Explanation
Let's analyze each statement:
Statement I: "The frequency of exceptions should correspond to the confidence level used for the model." - TRUE
- This is correct. For a VaR model with confidence level α, the expected failure rate should be (1-α). For example, for 99% VaR, we expect exceptions about 1% of the time.
Statement II: "According to Kupiec (1995), we should reject the hypothesis that the model is correct if the LR > 3.84." - TRUE
- This is correct. Kupiec's test uses a likelihood ratio statistic that follows a chi-square distribution with 1 degree of freedom. The critical value at 5% significance level is 3.84.

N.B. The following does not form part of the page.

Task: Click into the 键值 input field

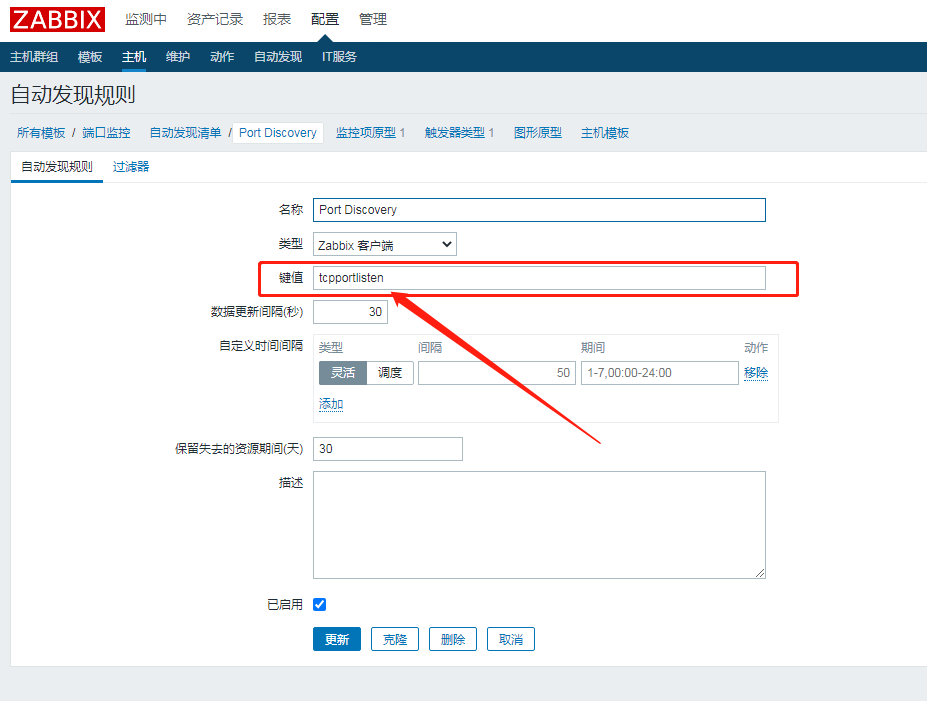Action: point(539,277)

Statement III: "Backtesting VaR models with lower confidence levels is difficult because the number of exceptions is not high enough to provide meaningful information." - FALSE
- This statement is incorrect. Actually, the opposite is true. Backtesting VaR models with higher confidence levels (e.g., 99%) is more difficult because exceptions are rare, making it harder to gather enough data for meaningful statistical testing. Lower confidence levels (e.g., 95%) generate more frequent exceptions, providing more data for backtesting.
Statement IV: "The range for the number of exceptions must strike a balance between the chances of rejecting an accurate model (a type 1 error) and the chance of accepting an inaccurate model (a type 2 error)." - TRUE
- This is correct. In hypothesis testing, we need to balance Type I error (rejecting a good model) and Type II error (accepting a bad model).
Since Statement III is false, the correct answer is C. III only.